Bayerns Ministerpräsident Markus Söder erklärte mittlerweile, dass er öffentliche Gottesdienste ab diesem Zeitpunkt im Freistaat unter Auflagen für möglich halte. Dazu gehörten Begrenzungen in den Kirchen und Hygienekonzepte, sagte er in einer Regierungserklärung am Montag im Bayerischen Landtag. Die Kirchen arbeiteten selbst schon intensiv daran. „Wir sind da in einem sehr, sehr guten Gespräch.“
Bischof sieht Lockerungen kritisch
Kritisch hat sich allerdings der katholische Magdeburger Bischof Gerhard Feige zur Debatte um eine Lockerung des Verbots öffentlicher Gottesdienste in Deutschland geäußert.
„Wenn seitens der Kirchen nunmehr der Druck auf den Staat erhöht wird, dass baldmöglichst wieder Gottesdienste nicht nur per Radio, Fernsehen und Livestream mitgefeiert werden können, frage ich mich natürlich, ob das in der den aktuellen gesetzlichen Vorschriften anzupassenden Form tatsächlich den Glauben fördert oder eher zum Krampf wird“, schrieb Feige in einem am Montag erschienenen Gastbeitrag für das Internetportal Katholisch.de.

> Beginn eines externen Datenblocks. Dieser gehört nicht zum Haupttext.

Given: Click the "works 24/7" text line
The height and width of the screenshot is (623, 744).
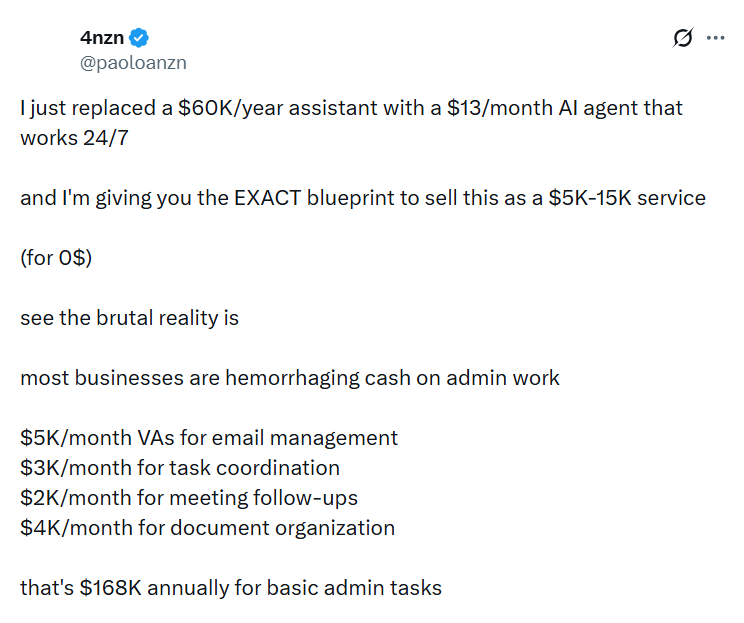Looking at the screenshot, I should [x=75, y=138].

Kommunion mit liturgischer Zange
„Ich kann mir bis jetzt jedenfalls kaum vorstellen, wie Gottesdienste mit Zugangsbegrenzung, Anwesenheitsliste, Abstandswahrung, Mundschutz, Handschuhen, einem Desinfektionsritus vor der Gabenbereitung und der Austeilung der Kommunion mittels einer - noch zu erfindenden - liturgischen Zange gottgefällig und heilsdienlich sein sollen“, führte der Bischof weiter aus.

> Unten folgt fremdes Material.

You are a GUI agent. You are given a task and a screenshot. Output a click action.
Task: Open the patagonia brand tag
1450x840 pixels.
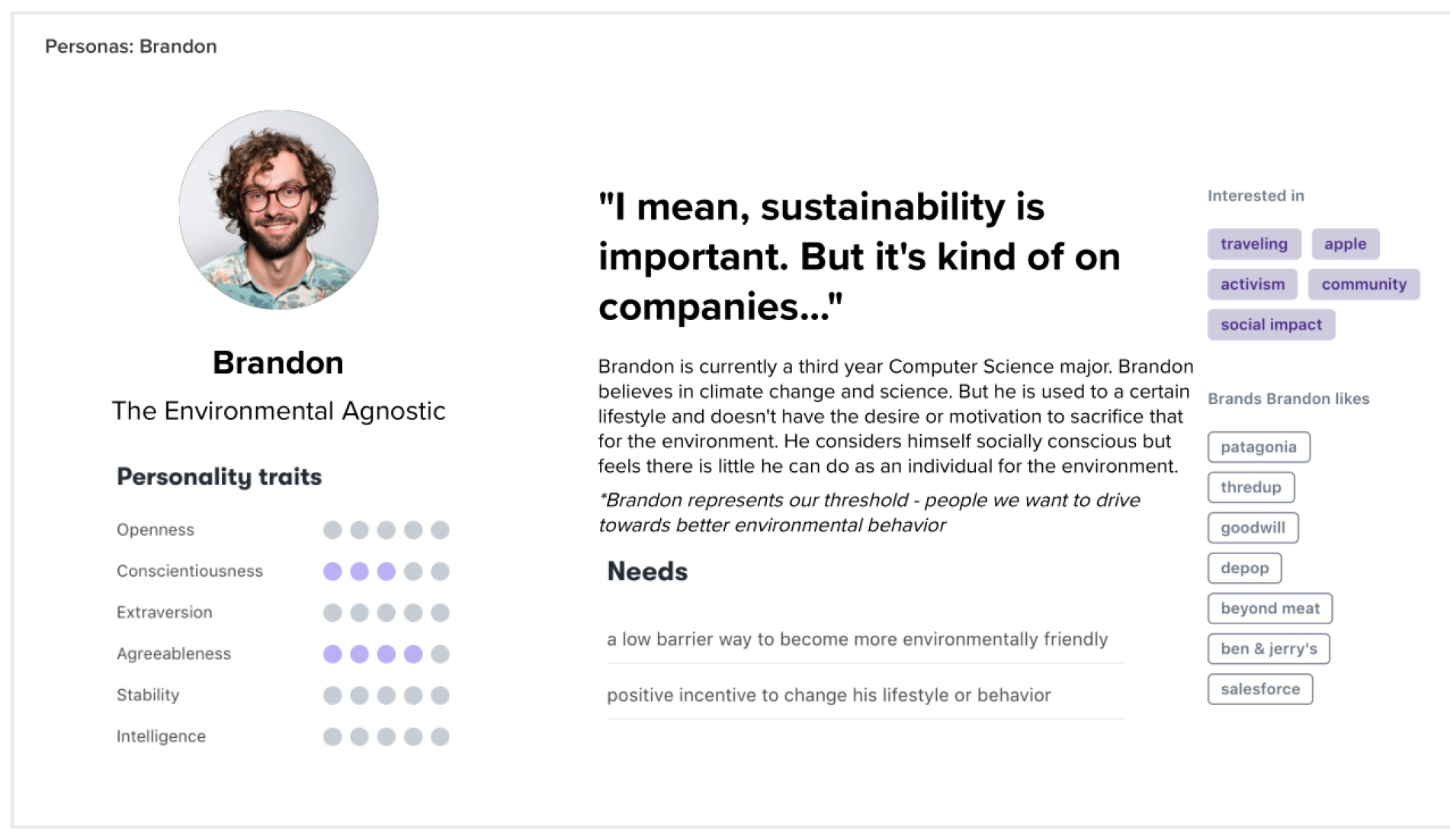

Ihn irritiere zunehmend der Unmut, den manche Gläubige und kirchliche Verantwortungsträger „inzwischen wehleidig oder kämpferisch“ zum Ausdruck brächten. „Sollten wir als Christen nicht eher verantwortungsbewusst und solidarisch mit dafür Sorge tragen, die lebensbedrohliche Ansteckungsgefahr durch das Coronavirus einzudämmen und eine medizinische Überforderung unserer Gesellschaft zu verhindern, als ähnlich wie verschiedene Lobbyisten versuchen, unsere Partikularinteressen durchzusetzen?“, so Feige.